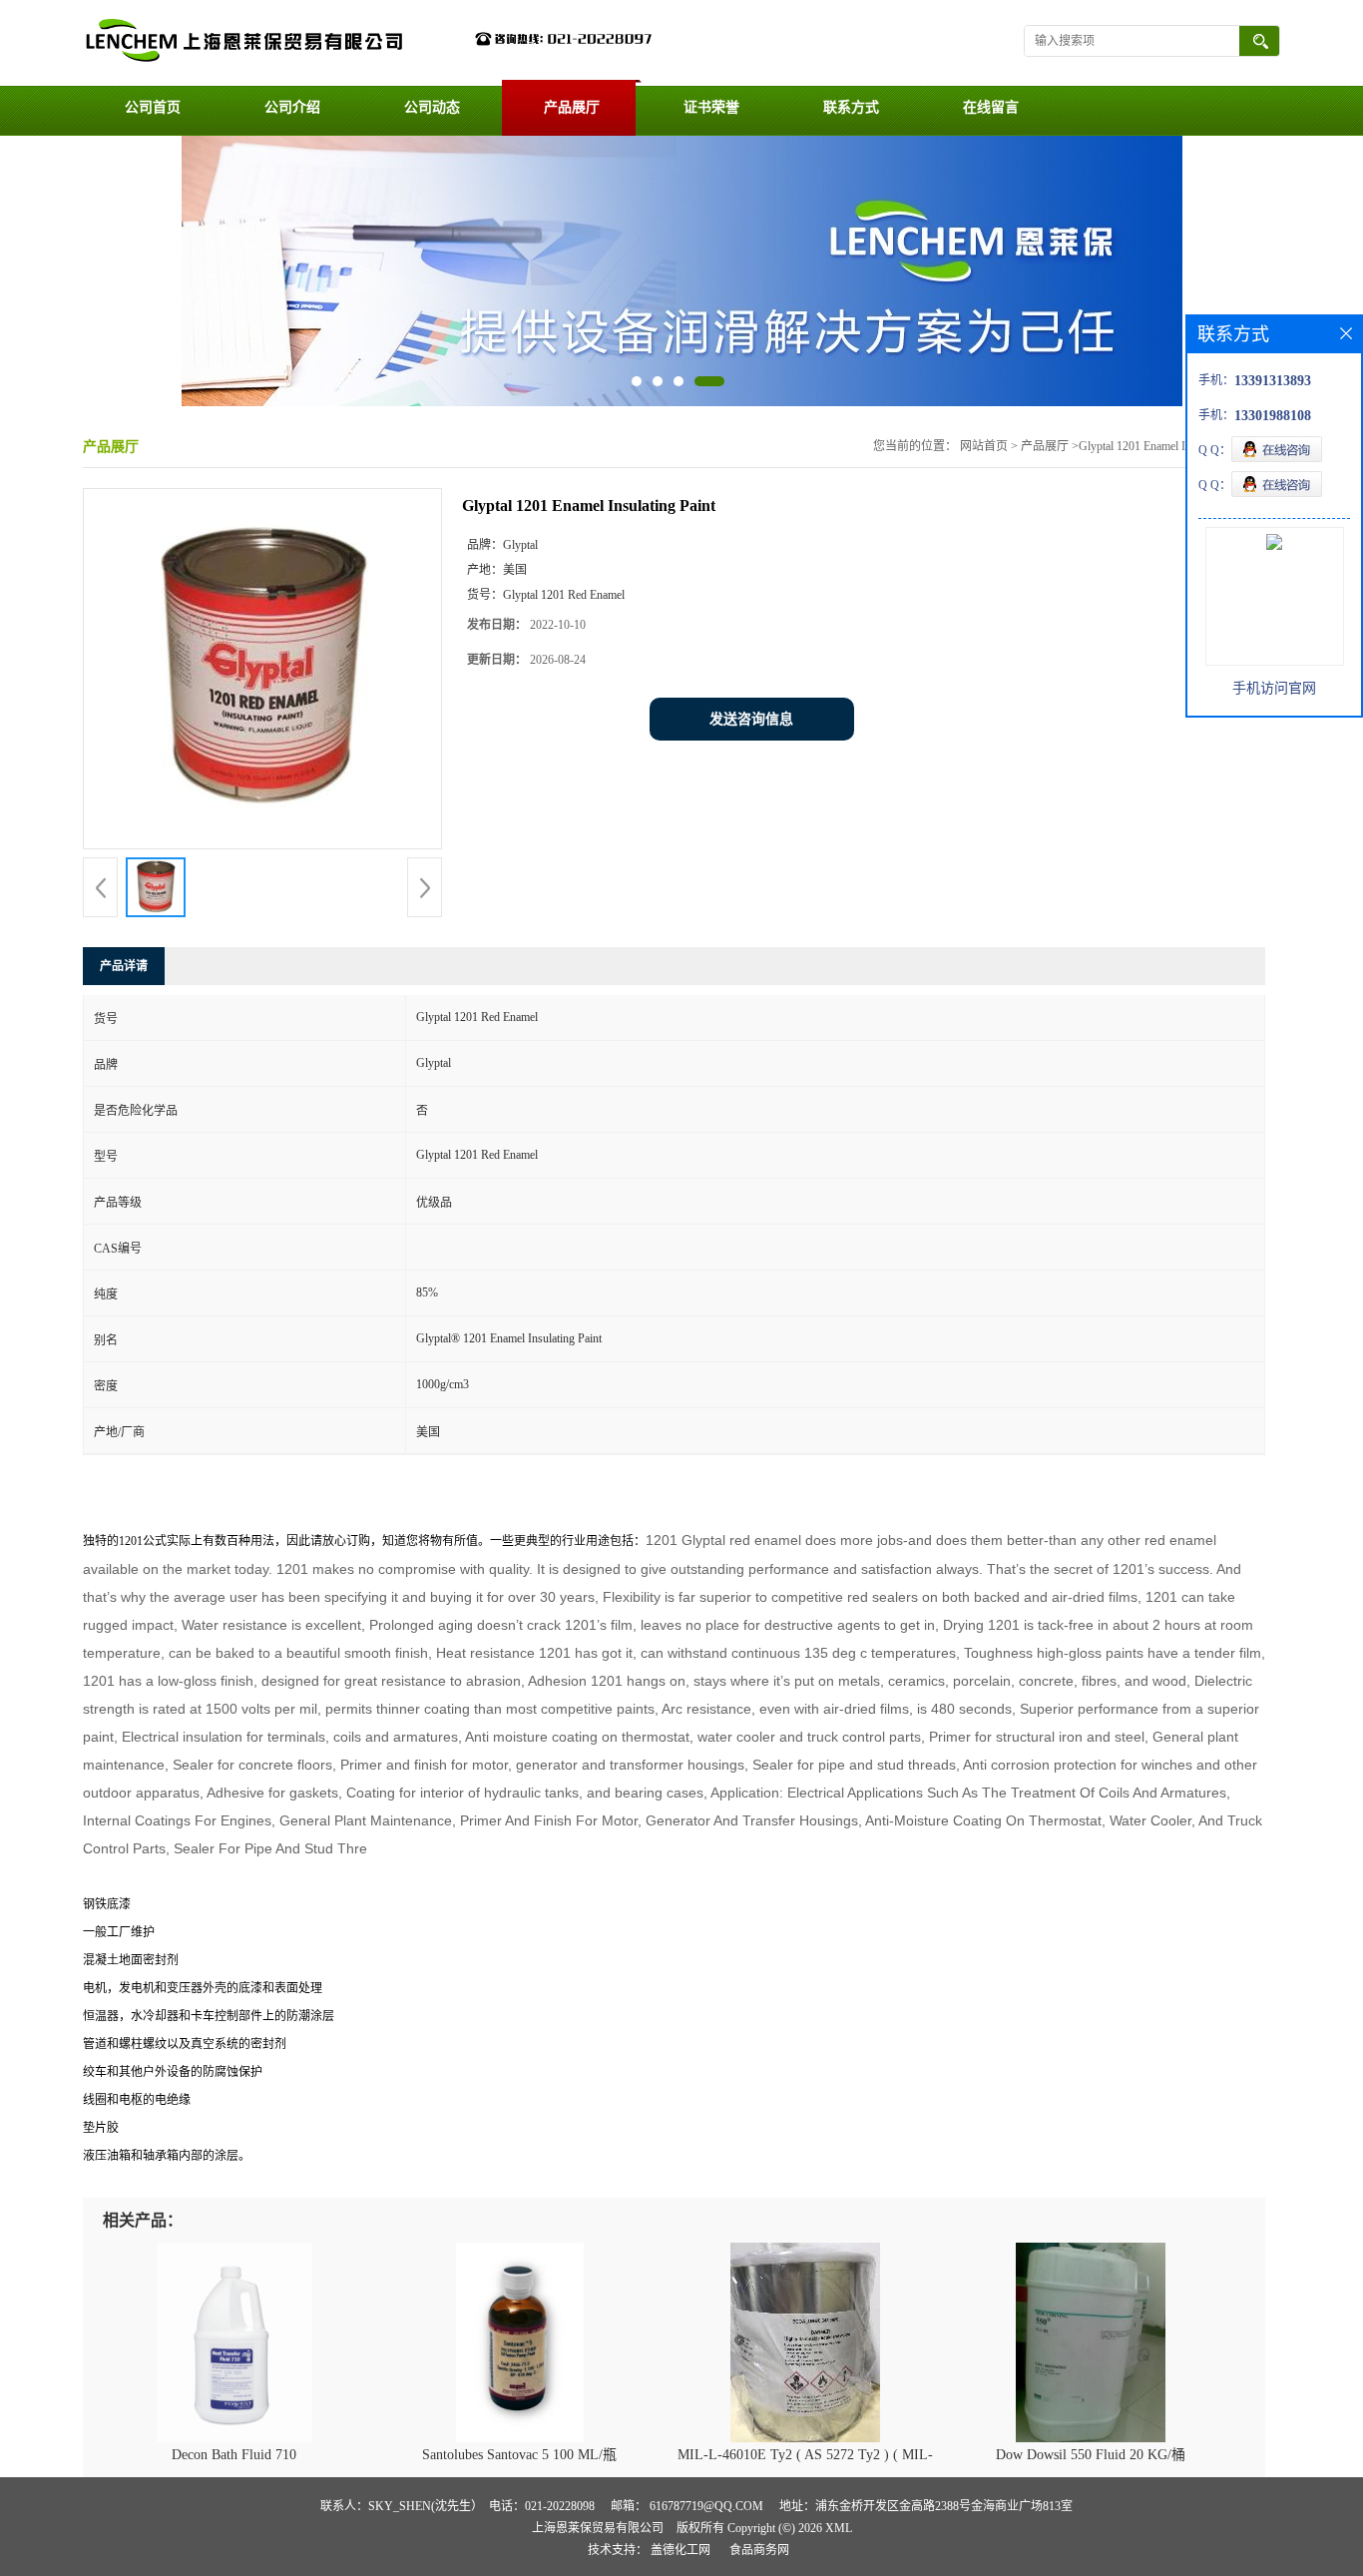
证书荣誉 (711, 107)
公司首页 (153, 107)
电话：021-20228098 (542, 2506)
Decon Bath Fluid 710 (234, 2454)
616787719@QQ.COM (706, 2506)
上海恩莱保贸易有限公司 (598, 2528)
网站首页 (984, 446)
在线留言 (991, 107)
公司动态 (432, 107)
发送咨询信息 (751, 719)
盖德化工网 (680, 2550)
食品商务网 (759, 2550)
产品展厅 (572, 107)
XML (838, 2528)
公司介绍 (292, 107)
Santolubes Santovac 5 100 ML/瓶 (519, 2454)
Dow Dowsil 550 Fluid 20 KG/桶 (1090, 2454)
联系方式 (851, 107)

[PROBLEM TO WORK ON] The material should be returned verbatim, with all images omitted.

[OUTPUT OF THE TASK]
证书荣誉 (711, 107)
公司首页 (153, 107)
电话：021-20228098 (542, 2506)
Decon Bath Fluid 710 (234, 2454)
616787719@QQ.COM (706, 2506)
上海恩莱保贸易有限公司 (598, 2528)
网站首页 (984, 446)
在线留言 (991, 107)
公司动态 (432, 107)
发送咨询信息 (751, 719)
盖德化工网 (680, 2550)
食品商务网 (759, 2550)
产品展厅 (572, 107)
XML (838, 2528)
公司介绍 (292, 107)
Santolubes Santovac 5 100 ML/瓶 (519, 2454)
Dow Dowsil 550 Fluid 20 KG/桶 (1090, 2454)
联系方式 (851, 107)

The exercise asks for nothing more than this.